# Games which are like Prince of Persia



## channabasanna (Feb 9, 2009)

Hi All,

2 days ago i finished Prince of Persia, suggest me other games which are like Prince of Persia. Which work fine in my PC.

I have played POP Warrior Within came to both endings, but didnt finish. Also in POP The Two Thrones i have played till fighting with Vizier.

Thanks in Advance.


----------



## NVIDIAGeek (Feb 9, 2009)

Hack-n'-Slash-DMC3 SE


----------



## channabasanna (Feb 9, 2009)

Can you suggest me a few more.

Does DMC contain puzzles to solve, like in Prince of Persia.


----------



## Ethan_Hunt (Feb 9, 2009)

Tomb Raider series are the closest to it. The theme is completely different & it's more puzzle oriented. Try the latest Tomb Raider: Underworld if you want to. It's really good.


----------



## ambar.hitman (Feb 9, 2009)

Not much games like Prince of Persia on PC, but there are lot of such games on PS2. The genre of such games is a mix of Hack-N-Slash+Beat-em Up+ Platformers. The best games i have played of this genre are God of War 1 & 2 and Devil May Cry. On Xbox, one such game is Ninja Gaiden, havent played it though.

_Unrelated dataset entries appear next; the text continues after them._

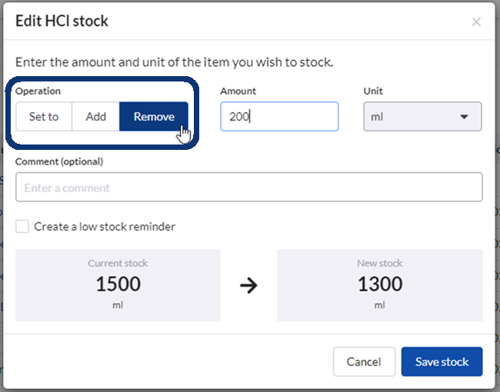The image size is (500, 392).
Task: Click the New stock 1300 ml panel
Action: [x=379, y=284]
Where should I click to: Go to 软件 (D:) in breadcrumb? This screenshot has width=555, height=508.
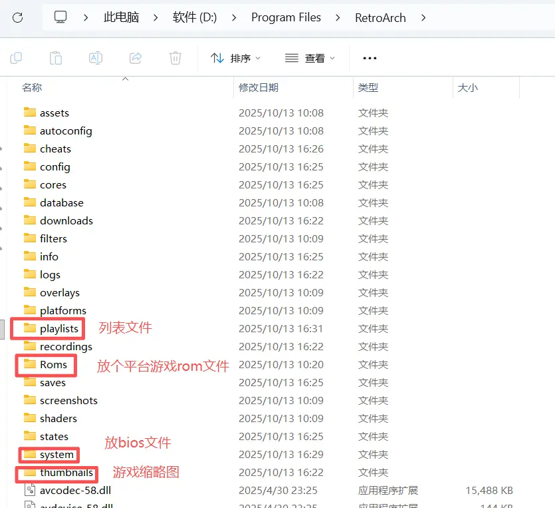click(x=195, y=17)
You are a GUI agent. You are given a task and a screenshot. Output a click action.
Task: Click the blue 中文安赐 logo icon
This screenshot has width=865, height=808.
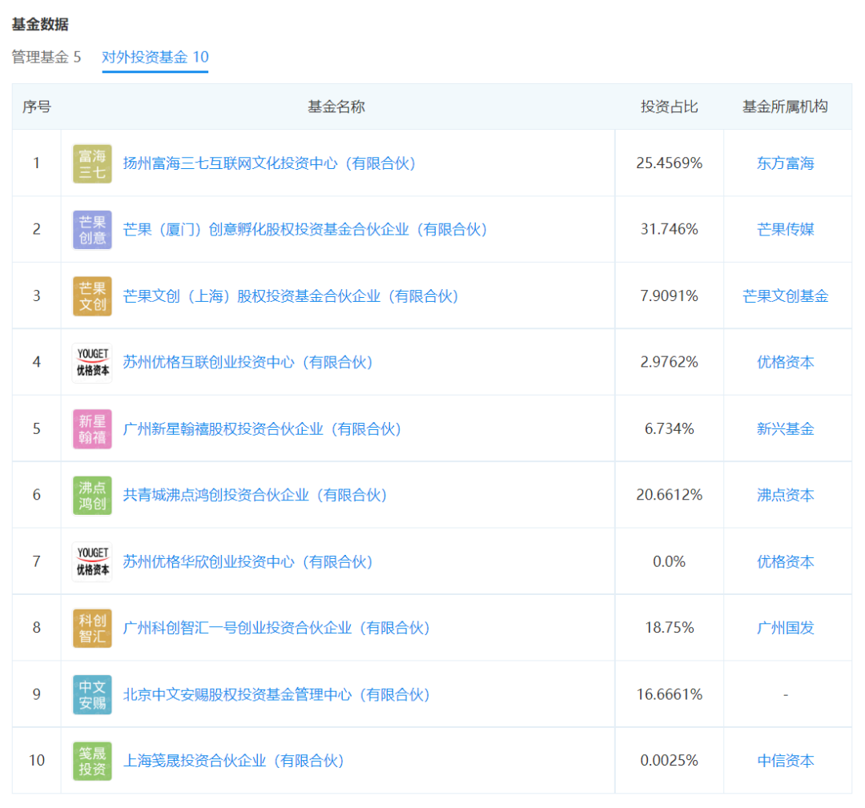92,695
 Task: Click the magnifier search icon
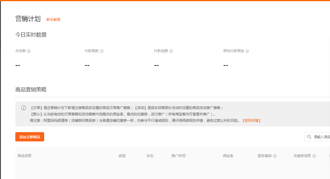point(309,137)
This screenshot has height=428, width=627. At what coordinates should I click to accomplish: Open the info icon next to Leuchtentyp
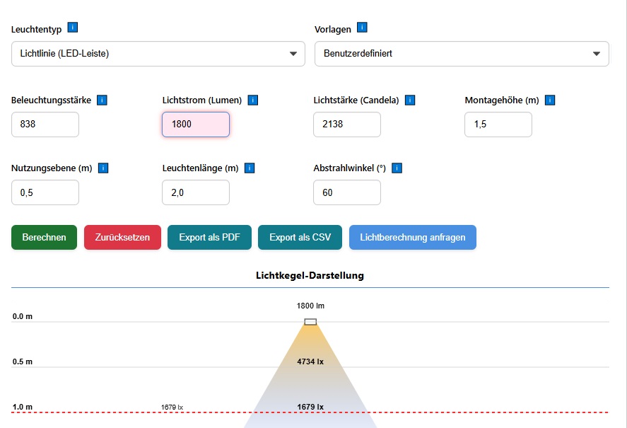click(x=72, y=28)
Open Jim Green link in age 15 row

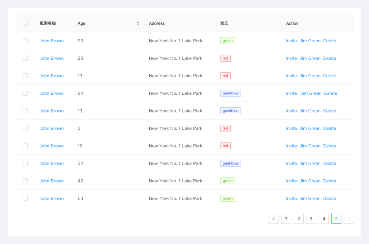310,146
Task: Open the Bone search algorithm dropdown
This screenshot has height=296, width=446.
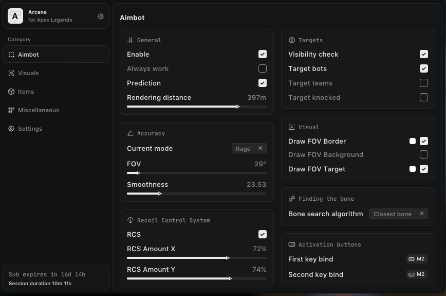Action: click(x=393, y=214)
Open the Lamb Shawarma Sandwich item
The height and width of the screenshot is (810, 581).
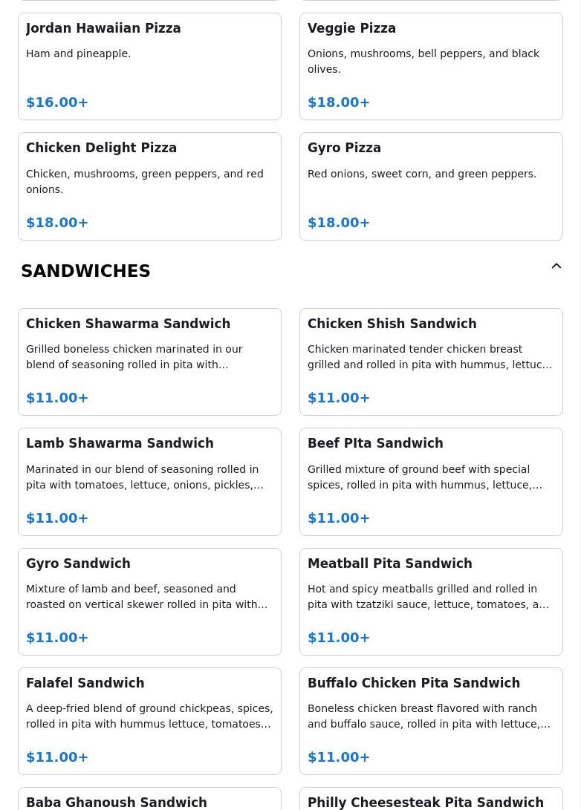(149, 482)
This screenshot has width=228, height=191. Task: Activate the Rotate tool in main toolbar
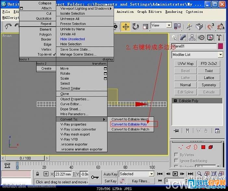135,26
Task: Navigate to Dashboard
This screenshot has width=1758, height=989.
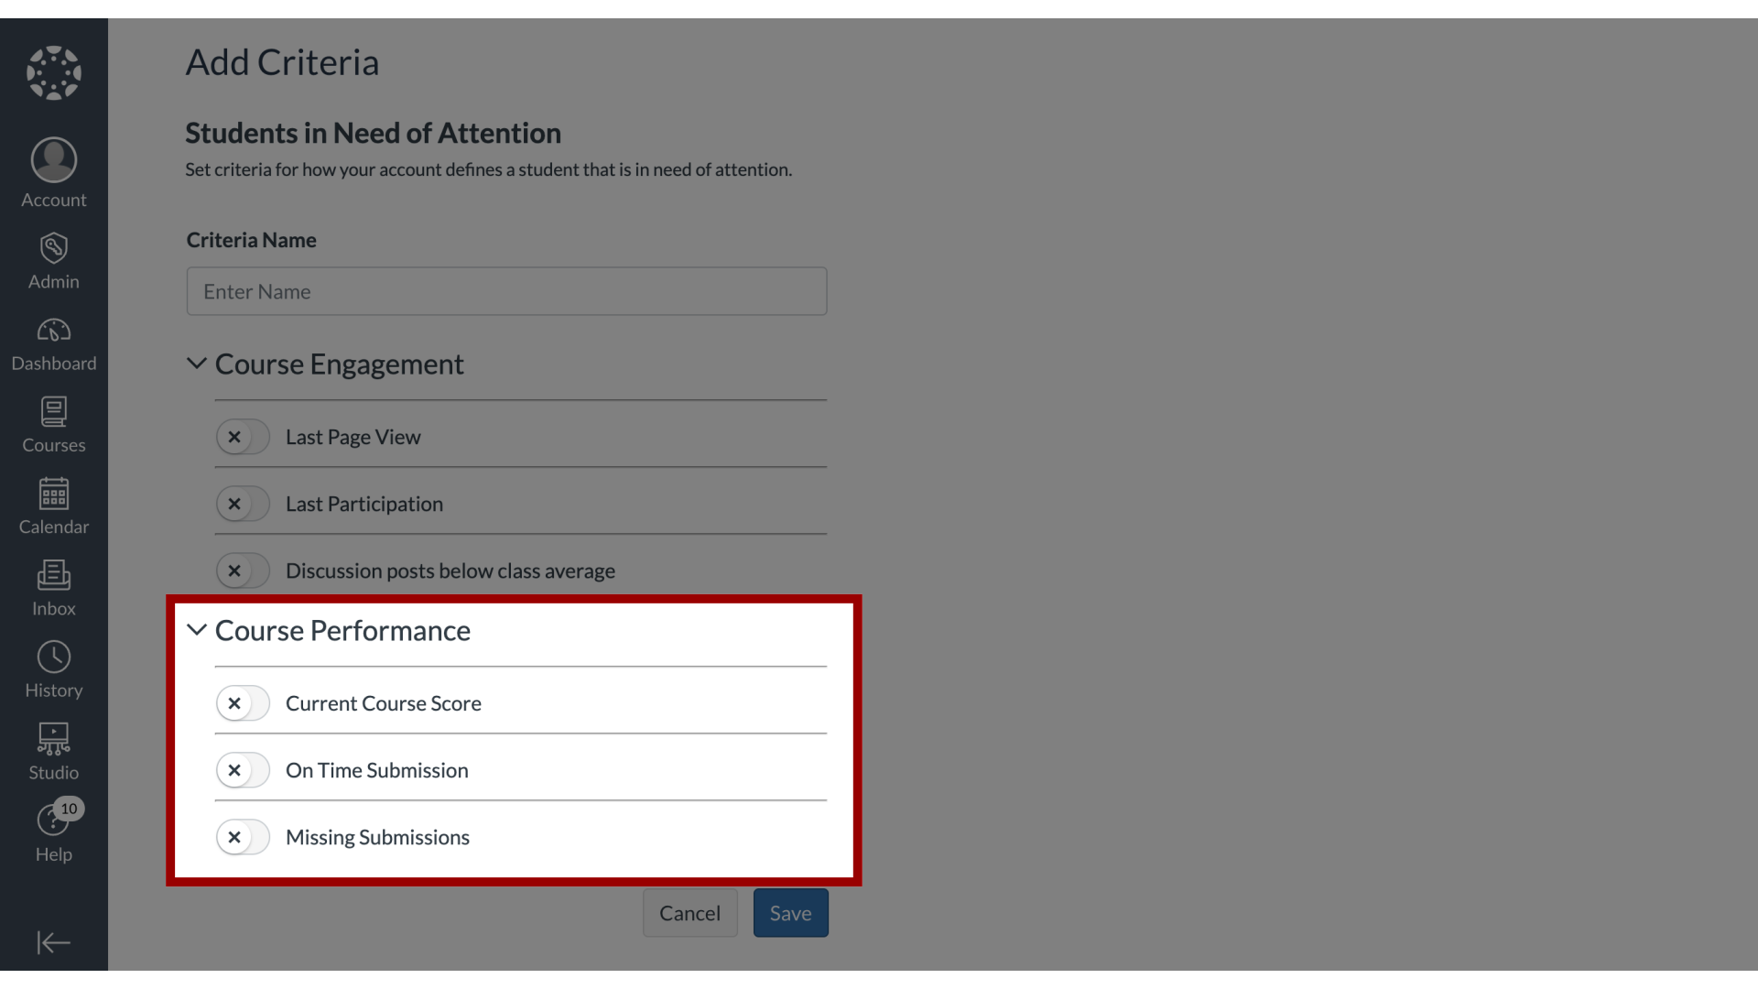Action: [53, 343]
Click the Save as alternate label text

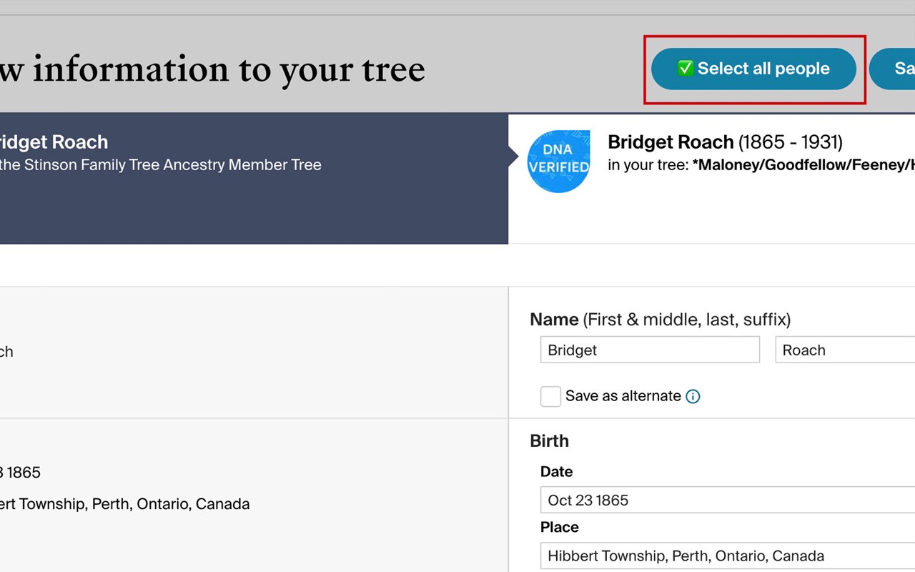623,396
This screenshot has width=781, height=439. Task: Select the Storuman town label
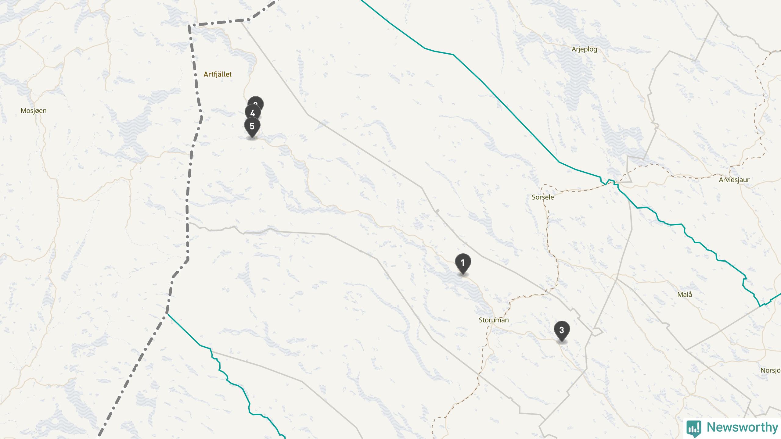tap(494, 320)
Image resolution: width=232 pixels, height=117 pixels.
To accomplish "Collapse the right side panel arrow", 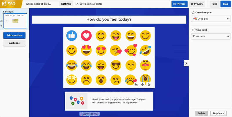I will pyautogui.click(x=186, y=63).
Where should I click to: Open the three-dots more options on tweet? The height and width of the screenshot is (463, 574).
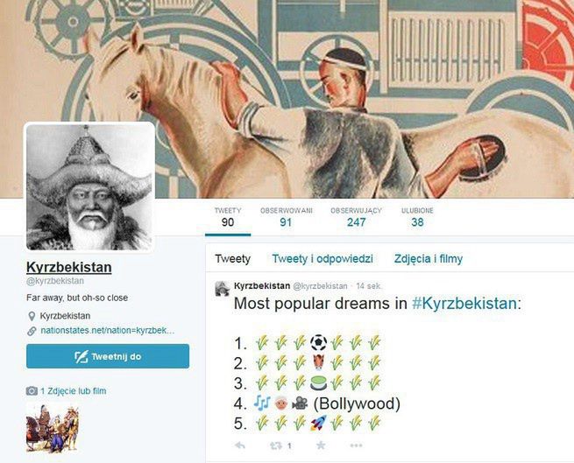pos(356,445)
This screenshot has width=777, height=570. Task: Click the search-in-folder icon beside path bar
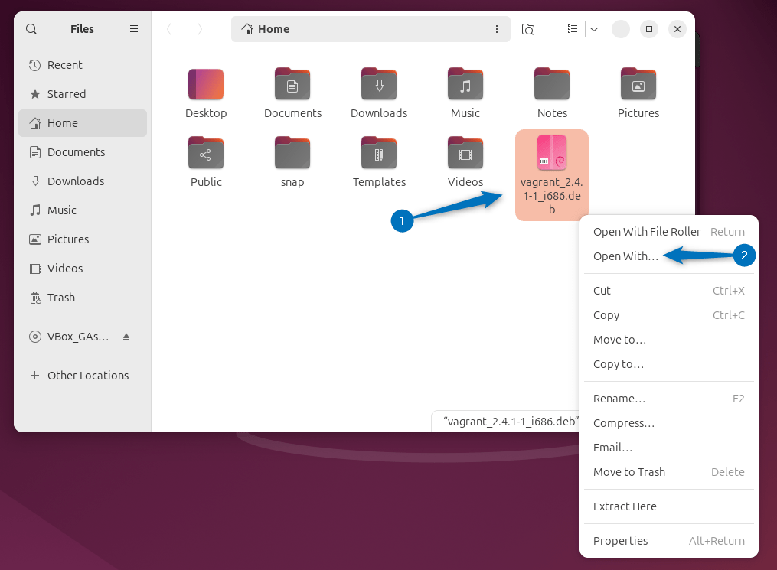[x=528, y=29]
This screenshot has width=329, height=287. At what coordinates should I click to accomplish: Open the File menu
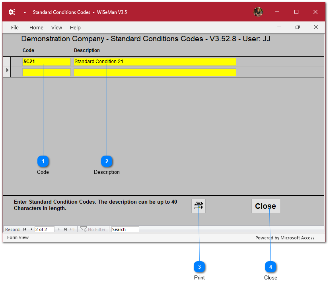15,27
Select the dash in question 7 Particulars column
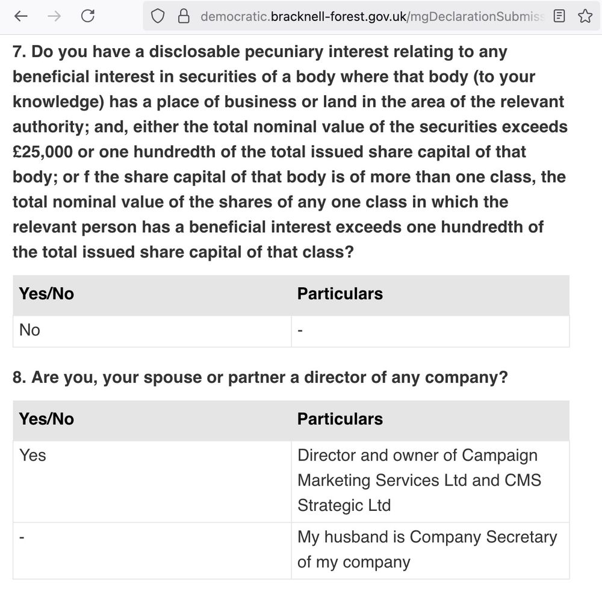602x600 pixels. pos(299,330)
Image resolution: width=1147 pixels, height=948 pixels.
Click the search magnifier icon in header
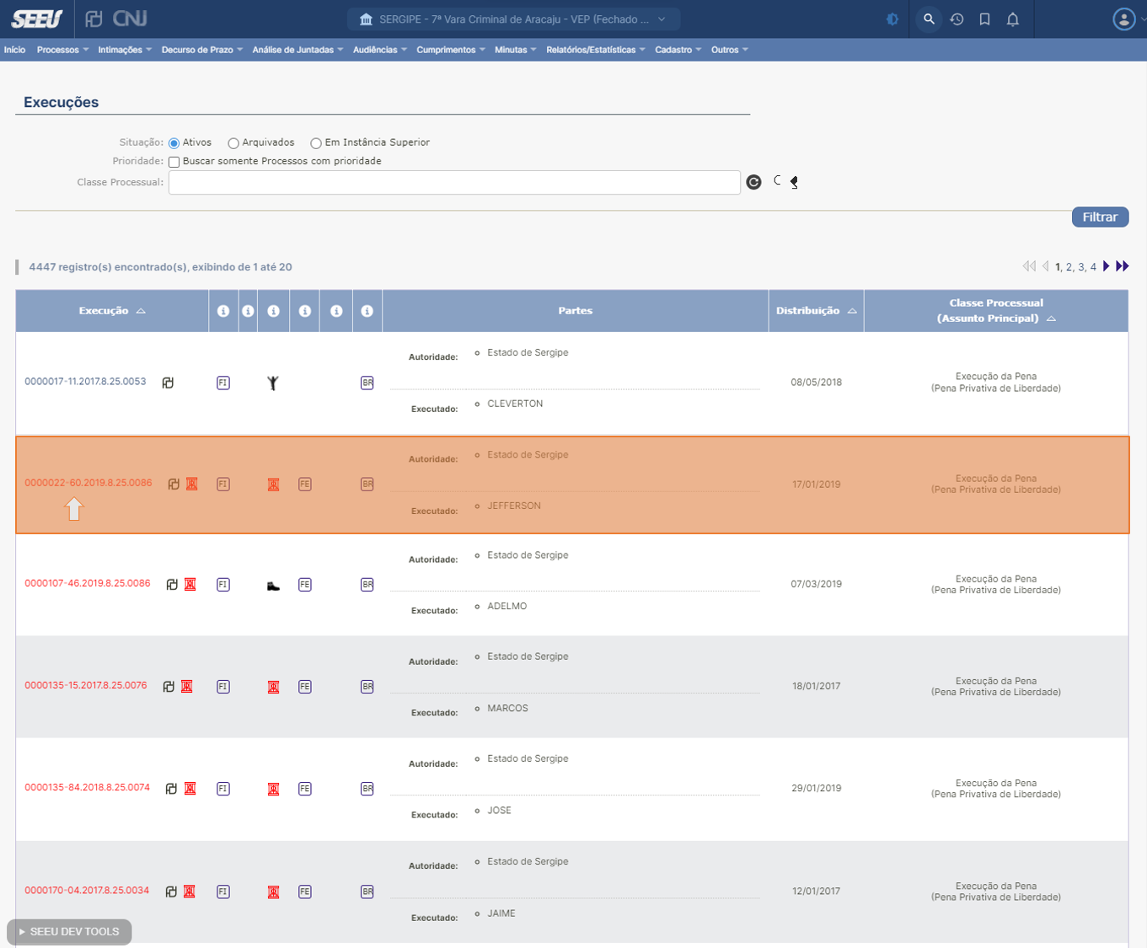928,19
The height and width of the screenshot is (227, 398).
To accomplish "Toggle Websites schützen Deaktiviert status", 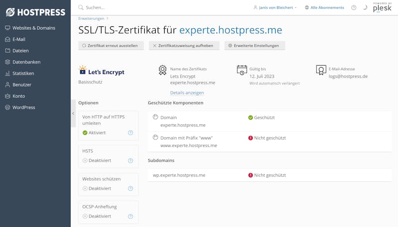I will (x=97, y=188).
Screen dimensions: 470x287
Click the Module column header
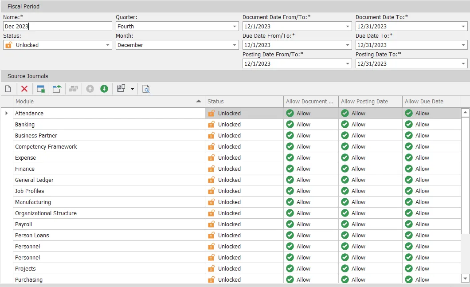pos(106,101)
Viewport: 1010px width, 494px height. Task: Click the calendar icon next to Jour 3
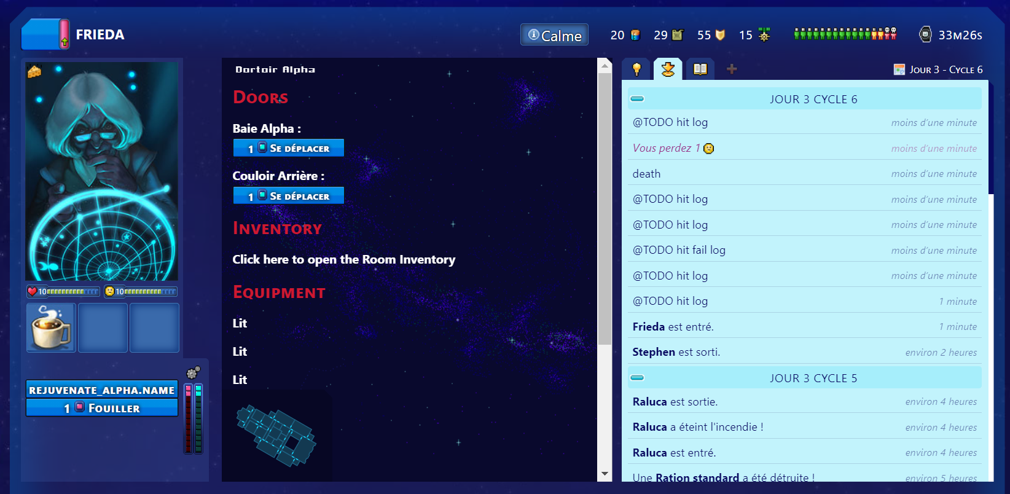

Tomb raider is also there on PC, but its more of a platformer than action


----------



## channabasanna (Feb 9, 2009)

I did try playing the demo version of Tomb Raider: Underworld which was present in one of the Digit DVD. I could find that the game used to run at low fps.


----------



## Ethan_Hunt (Feb 9, 2009)

Perhaps you could pick up the older versions like Legends or Anniversary. Legends too is a bit demanding, if I'm not mistaken.


----------



## ayuboy (Feb 14, 2009)

Ninja Gaiden on Xbox 360 , and DMC is nice too


----------



## hot zubs (Feb 14, 2009)

Assassins creed its really awesome...


----------



## voljin1987 (Feb 22, 2009)

I would really recomment ICO for the PS2.. Has most of the same mechanics as Prince of Persia.


----------



## sdhiraj1 (Feb 24, 2009)

Have you tried prince of persia 2008? Go for it.


----------



## damngoodman999 (Feb 24, 2009)

Mirrors edge : WOWOWEEE


----------



## dinjo_jo (Feb 24, 2009)

Assassins Creed for me


----------



## chavo (Feb 24, 2009)

go 4 assassin creed its awesome


----------



## toofan (Feb 25, 2009)

assissins crees


----------



## fabler (Feb 25, 2009)

assassin creed is awesome.. go for it..


----------



## channabasanna (Feb 25, 2009)

Sorry guys had not seen the thread for last few days , i was busy with my office work.
Thanks for all your replies.

@sdhiraj1
Yes i did finish the new POP, it was just great game 

@damngoodman999
What type of Game is Mirrors Edge. Is it like Prince of Persia.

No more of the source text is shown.